--- START Listed records ---

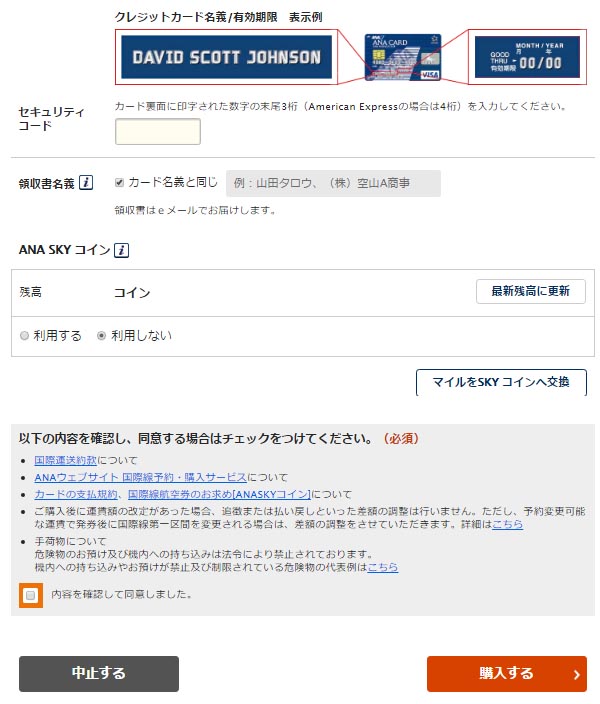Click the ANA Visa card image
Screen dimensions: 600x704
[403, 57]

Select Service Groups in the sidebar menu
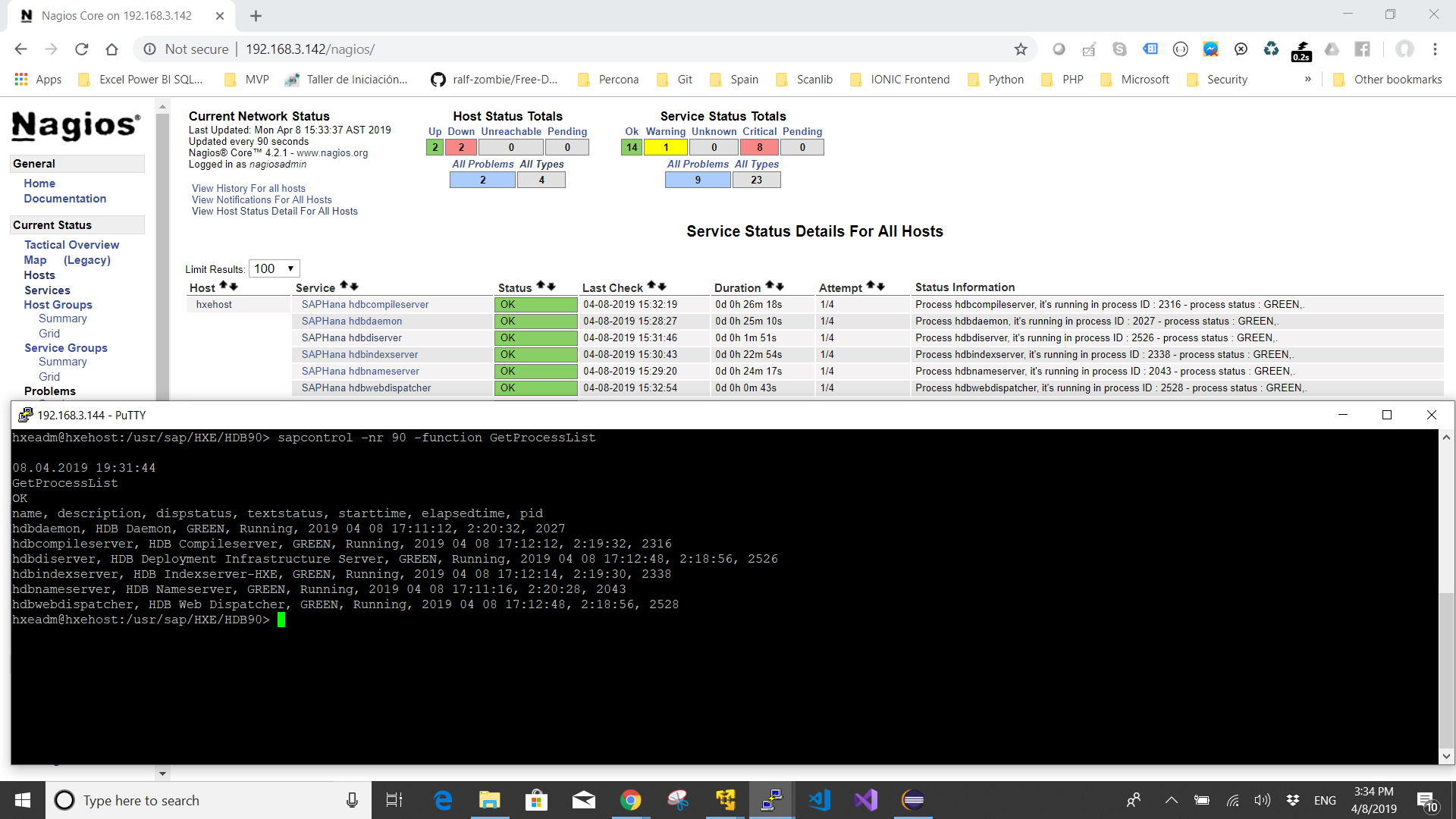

--- END Listed records ---
--- START Listed records ---

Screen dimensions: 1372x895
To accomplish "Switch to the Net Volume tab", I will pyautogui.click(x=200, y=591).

--- END Listed records ---
--- START Listed records ---

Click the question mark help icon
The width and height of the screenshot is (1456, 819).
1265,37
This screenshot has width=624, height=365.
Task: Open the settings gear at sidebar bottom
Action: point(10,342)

--- END Listed records ---

How many lines of the items above contain the word "height"? Reply with the number alone.

2